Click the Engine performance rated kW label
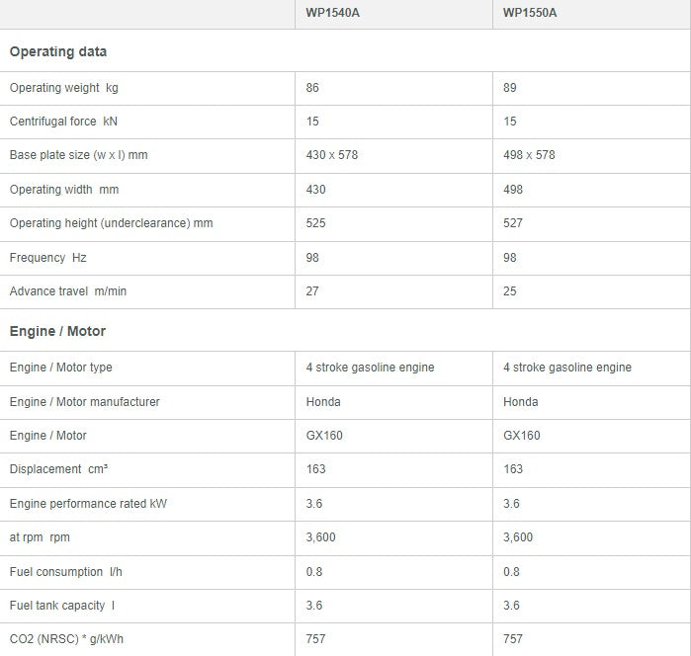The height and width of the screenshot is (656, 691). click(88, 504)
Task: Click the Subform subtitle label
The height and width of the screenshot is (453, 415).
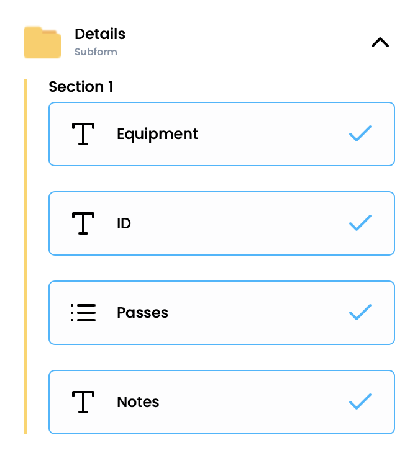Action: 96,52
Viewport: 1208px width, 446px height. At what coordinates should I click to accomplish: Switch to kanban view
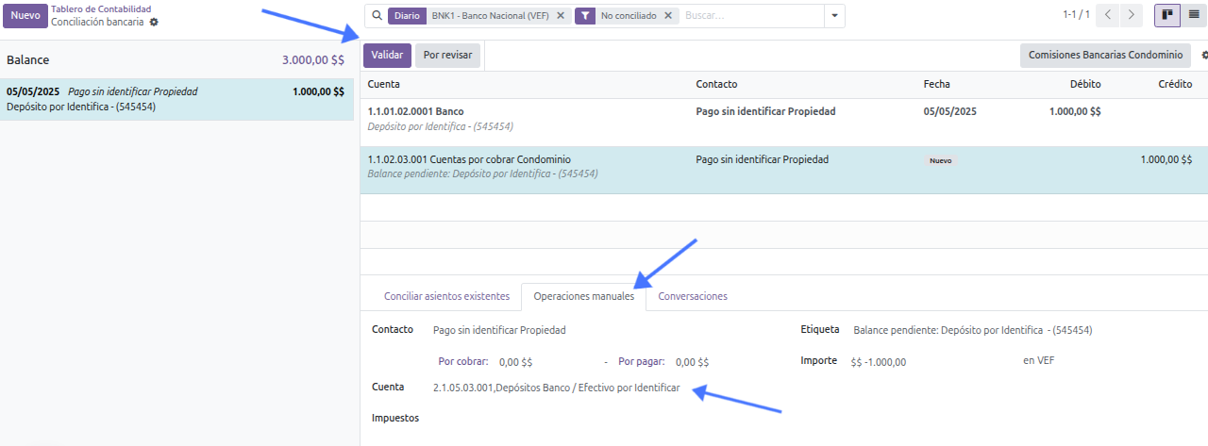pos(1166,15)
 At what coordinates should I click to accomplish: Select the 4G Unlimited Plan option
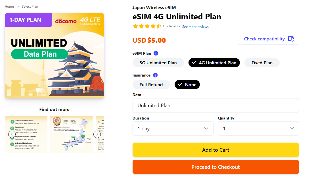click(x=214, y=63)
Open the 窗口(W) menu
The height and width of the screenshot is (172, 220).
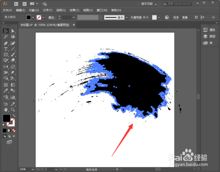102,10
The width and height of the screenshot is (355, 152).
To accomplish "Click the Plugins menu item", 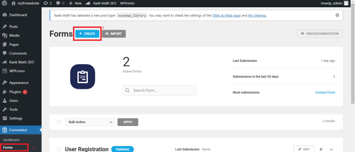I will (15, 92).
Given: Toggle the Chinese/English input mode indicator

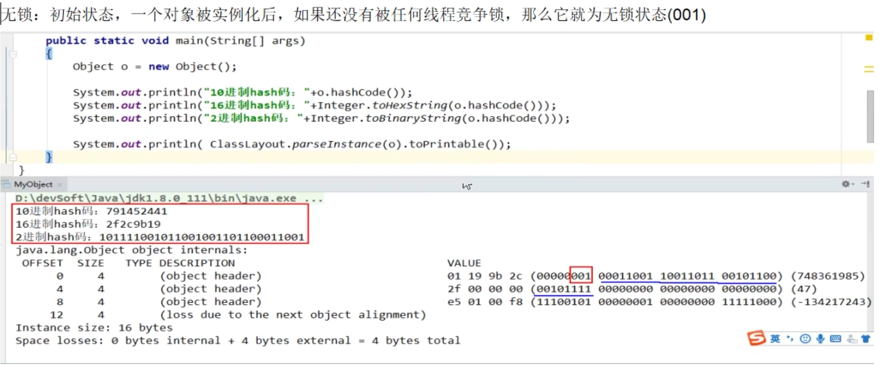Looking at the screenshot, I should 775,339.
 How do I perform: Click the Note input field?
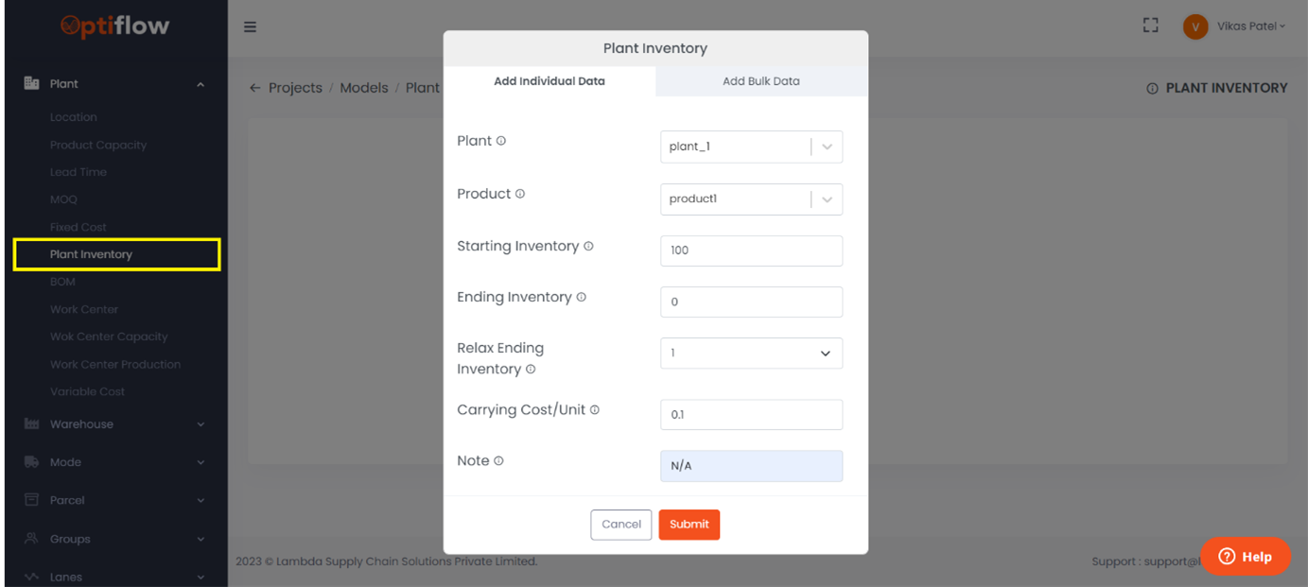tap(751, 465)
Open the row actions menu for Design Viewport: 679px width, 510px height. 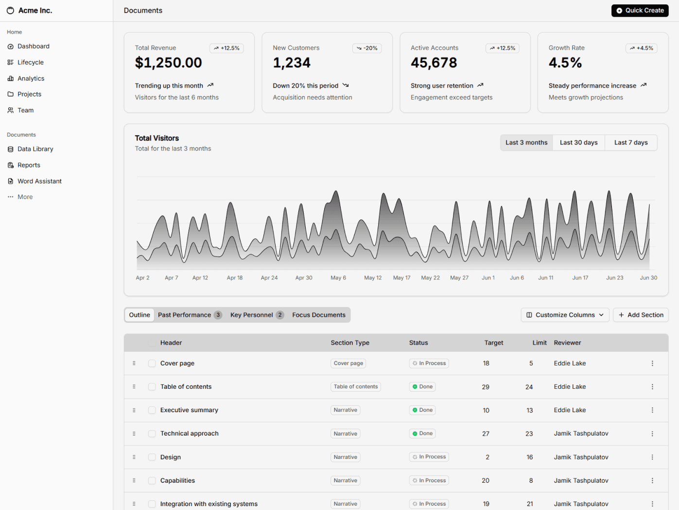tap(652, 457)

· · · · · · ·

**Instructions for the task**. What you write out is the stretch of entries from the line containing "Task: Click the Subform subtitle label" to the line containing "Open the 窗口(W) menu", word for word, with both end lines and no pictures.

**Response to the exercise**.
Task: Click the Subform subtitle label
The height and width of the screenshot is (453, 415).
Action: 96,52
Viewport: 1208px width, 446px height. At what coordinates should I click to accomplish: Switch to kanban view
pos(1166,15)
 At what coordinates should I click to accomplish: Select the 4G Unlimited Plan option
click(x=214, y=63)
Open the 窗口(W) menu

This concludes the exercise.